◆ **Exercise objective**: Rewrite the records below with each "GUI agent" changed to "interface assistant" and nothing else altered.

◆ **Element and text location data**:
——————
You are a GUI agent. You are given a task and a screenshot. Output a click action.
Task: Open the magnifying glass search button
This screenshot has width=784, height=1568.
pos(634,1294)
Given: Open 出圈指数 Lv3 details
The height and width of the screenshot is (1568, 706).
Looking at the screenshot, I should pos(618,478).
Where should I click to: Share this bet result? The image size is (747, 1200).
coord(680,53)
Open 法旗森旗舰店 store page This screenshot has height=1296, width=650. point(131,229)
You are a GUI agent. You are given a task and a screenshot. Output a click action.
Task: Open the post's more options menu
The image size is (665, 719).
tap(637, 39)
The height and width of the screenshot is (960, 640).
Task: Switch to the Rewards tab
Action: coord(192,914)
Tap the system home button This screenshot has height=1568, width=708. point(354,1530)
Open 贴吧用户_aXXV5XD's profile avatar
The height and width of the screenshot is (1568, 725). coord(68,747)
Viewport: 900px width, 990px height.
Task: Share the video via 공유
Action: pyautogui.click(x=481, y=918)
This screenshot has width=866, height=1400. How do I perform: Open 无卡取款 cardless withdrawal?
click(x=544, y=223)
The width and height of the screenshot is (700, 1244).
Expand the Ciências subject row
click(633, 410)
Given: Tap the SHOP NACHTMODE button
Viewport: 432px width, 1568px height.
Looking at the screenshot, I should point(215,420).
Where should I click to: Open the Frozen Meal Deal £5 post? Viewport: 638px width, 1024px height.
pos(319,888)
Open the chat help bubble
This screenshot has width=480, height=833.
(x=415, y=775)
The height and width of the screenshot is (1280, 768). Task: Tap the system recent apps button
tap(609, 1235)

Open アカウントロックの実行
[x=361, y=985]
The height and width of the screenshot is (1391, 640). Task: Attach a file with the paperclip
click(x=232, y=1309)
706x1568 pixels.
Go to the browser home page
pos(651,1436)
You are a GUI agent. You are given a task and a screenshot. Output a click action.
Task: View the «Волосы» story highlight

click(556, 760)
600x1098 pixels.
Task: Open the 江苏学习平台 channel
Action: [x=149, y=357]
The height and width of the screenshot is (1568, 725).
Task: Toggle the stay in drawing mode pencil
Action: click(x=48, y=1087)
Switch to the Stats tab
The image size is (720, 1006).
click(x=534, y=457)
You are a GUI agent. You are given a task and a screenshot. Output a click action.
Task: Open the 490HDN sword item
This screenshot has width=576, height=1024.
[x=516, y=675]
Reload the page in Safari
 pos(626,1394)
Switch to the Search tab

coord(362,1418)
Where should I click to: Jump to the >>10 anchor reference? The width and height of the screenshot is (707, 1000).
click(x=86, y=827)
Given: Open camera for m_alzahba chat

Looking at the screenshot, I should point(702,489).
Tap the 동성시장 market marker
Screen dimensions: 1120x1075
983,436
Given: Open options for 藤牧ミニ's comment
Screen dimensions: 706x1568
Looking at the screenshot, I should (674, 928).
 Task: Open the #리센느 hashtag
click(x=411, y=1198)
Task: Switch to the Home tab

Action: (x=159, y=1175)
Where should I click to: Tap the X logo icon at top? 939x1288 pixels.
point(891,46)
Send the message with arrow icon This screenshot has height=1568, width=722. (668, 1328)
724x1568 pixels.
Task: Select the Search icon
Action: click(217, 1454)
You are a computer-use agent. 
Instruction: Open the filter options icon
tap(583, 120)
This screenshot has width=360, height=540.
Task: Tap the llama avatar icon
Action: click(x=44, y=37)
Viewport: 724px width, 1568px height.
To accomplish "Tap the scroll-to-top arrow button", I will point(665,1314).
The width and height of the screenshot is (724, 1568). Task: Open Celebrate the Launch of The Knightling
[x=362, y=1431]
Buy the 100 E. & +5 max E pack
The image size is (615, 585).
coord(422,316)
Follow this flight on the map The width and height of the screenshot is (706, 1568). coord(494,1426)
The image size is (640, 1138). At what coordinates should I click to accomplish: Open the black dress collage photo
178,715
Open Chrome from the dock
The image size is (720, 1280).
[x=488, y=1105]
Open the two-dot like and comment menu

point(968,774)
——————
◆ **Worked solution**:
You are a interface assistant. You are given a task and a screenshot. Output a click action.
Task: Open the magnifying glass search button
This screenshot has width=784, height=1568.
pos(634,1294)
Given: Open 出圈指数 Lv3 details
The height and width of the screenshot is (1568, 706).
Looking at the screenshot, I should pos(618,478).
Where should I click to: Share this bet result? The image size is (747, 1200).
coord(680,53)
Open 法旗森旗舰店 store page This screenshot has height=1296, width=650. point(131,229)
You are a interface assistant. You are given a task and a screenshot. Output a click action.
Task: Open the post's more options menu
The image size is (665, 719).
tap(637, 39)
The height and width of the screenshot is (960, 640).
Task: Switch to the Rewards tab
Action: coord(192,914)
Tap the system home button This screenshot has height=1568, width=708. point(354,1530)
Open 贴吧用户_aXXV5XD's profile avatar
The height and width of the screenshot is (1568, 725). coord(68,747)
Viewport: 900px width, 990px height.
Task: Share the video via 공유
Action: pyautogui.click(x=481, y=918)
This screenshot has width=866, height=1400. How do I perform: Open 无卡取款 cardless withdrawal?
click(x=544, y=223)
The width and height of the screenshot is (700, 1244).
Expand the Ciências subject row
click(633, 410)
Given: Tap the SHOP NACHTMODE button
Viewport: 432px width, 1568px height.
Looking at the screenshot, I should point(215,420).
Where should I click to: Open the Frozen Meal Deal £5 post? Viewport: 638px width, 1024px height.
pos(319,888)
Open the chat help bubble
This screenshot has width=480, height=833.
(x=415, y=775)
The height and width of the screenshot is (1280, 768). Task: Tap the system recent apps button
tap(609, 1235)

Open アカウントロックの実行
[x=361, y=985]
The height and width of the screenshot is (1391, 640). Task: Attach a file with the paperclip
click(x=232, y=1309)
706x1568 pixels.
Go to the browser home page
pos(651,1436)
You are a interface assistant. You are given a task and a screenshot. Output a click action.
Task: View the «Волосы» story highlight

click(556, 760)
600x1098 pixels.
Task: Open the 江苏学习平台 channel
Action: [x=149, y=357]
The height and width of the screenshot is (1568, 725).
Task: Toggle the stay in drawing mode pencil
Action: click(x=48, y=1087)
Switch to the Stats tab
The image size is (720, 1006).
click(x=534, y=457)
You are a interface assistant. You are given a task and a screenshot. Output a click action.
Task: Open the 490HDN sword item
This screenshot has width=576, height=1024.
[x=516, y=675]
Reload the page in Safari
 pos(626,1394)
Switch to the Search tab

coord(362,1418)
Where should I click to: Jump to the >>10 anchor reference? The width and height of the screenshot is (707, 1000).
click(x=86, y=827)
Given: Open camera for m_alzahba chat

Looking at the screenshot, I should point(702,489).
Tap the 동성시장 market marker
Screen dimensions: 1120x1075
983,436
Given: Open options for 藤牧ミニ's comment
Screen dimensions: 706x1568
Looking at the screenshot, I should (674, 928).
 Task: Open the #리센느 hashtag
click(x=411, y=1198)
Task: Switch to the Home tab

Action: (x=159, y=1175)
Where should I click to: Tap the X logo icon at top? 939x1288 pixels.
point(891,46)
Send the message with arrow icon This screenshot has height=1568, width=722. (668, 1328)
724x1568 pixels.
Task: Select the Search icon
Action: click(217, 1454)
You are a computer-use agent. 
Instruction: Open the filter options icon
tap(583, 120)
This screenshot has width=360, height=540.
Task: Tap the llama avatar icon
Action: click(x=44, y=37)
Viewport: 724px width, 1568px height.
To accomplish "Tap the scroll-to-top arrow button", I will point(665,1314).
The width and height of the screenshot is (724, 1568). Task: Open Celebrate the Launch of The Knightling
[x=362, y=1431]
Buy the 100 E. & +5 max E pack
The image size is (615, 585).
coord(422,316)
Follow this flight on the map The width and height of the screenshot is (706, 1568). coord(494,1426)
The image size is (640, 1138). At what coordinates should I click to accomplish: Open the black dress collage photo
178,715
Open Chrome from the dock
The image size is (720, 1280).
[x=488, y=1105]
Open the two-dot like and comment menu

point(968,774)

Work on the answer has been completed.